All the recipient needs to do is sit and smile appreciatively. Once the toast is finished, the toastee simply acknowledges the toast with a "thank you." They may then stand and raise their glass to propose a toast to the host or anyone else they might want to want to honour. It is acceptable to hold your glass and make a toast without tapping glasses with guests.
· When dinner is announced, wait until the hostess moves toward the door, then rise. Women should not serve themselves.
· To help navigate table turf, memorise two simple rules: Your glasses are on the right; your bread plate is on the left. If you forget, think BMW, for “bread, meal, water”, the left-to-right order of items when you’re seated at your place.
· Use the right utensils starting from the outside and working your way in toward the plate as the meal progresses. Usually, the big fork is for the entrée; the big spoon, for the soup. Any utensils placed horizontally above your plate are meant for dessert. When in doubt, the host and hostess should be your guides. Use whatever they are using.
· When passing food, always remember to pass to the right (if the item is not being passed to a specific person). One diner either holds the dish as the next diner takes some food, or he hands it to the person, who then serves herself. Any heavy or awkward dishes are put on the table with each pass. Always pass the salt and pepper together.
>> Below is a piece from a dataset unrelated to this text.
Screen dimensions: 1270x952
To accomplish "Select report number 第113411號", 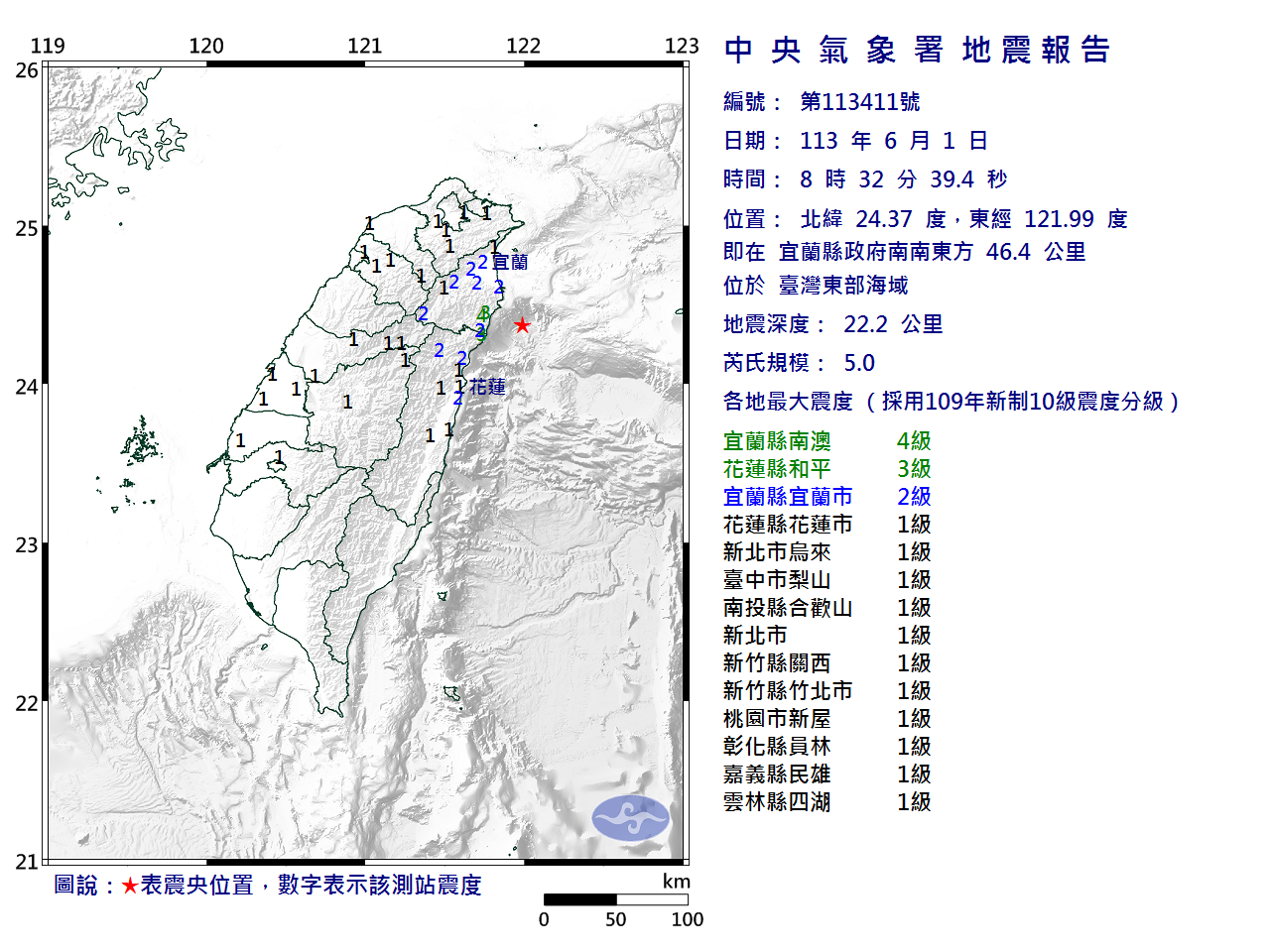I will click(x=859, y=102).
· If the loaf is not cut, cut a few pieces, offer them to the person to your left, and then pass the basket to your right. Do not touch the loaf with your fingers, instead use the clothe in the bread basket as a buffer to steady the bread as you slice it. Place the bread and butter on your butter plate then break off a bite-sized piece of bread, put a little butter on it, and eat it.
· Place the napkin in your lap immediately upon seating. If there is a host or hostess, wait for him or her to take their napkin off the table and place it on his or her lap. (An exception to this rule is buffet-style meals, where you should unfold your napkin when you start eating.).
Unfold your napkin in one smooth motion without "snapping" or "shaking" it open. The size determines how you unfold a napkin in your lap. Large napkins are unfolded halfway, smaller ones unfolded completely and cover the lap fully. Refrain from tucking a napkin into your collar, between the buttons of your shirt, or in your belt.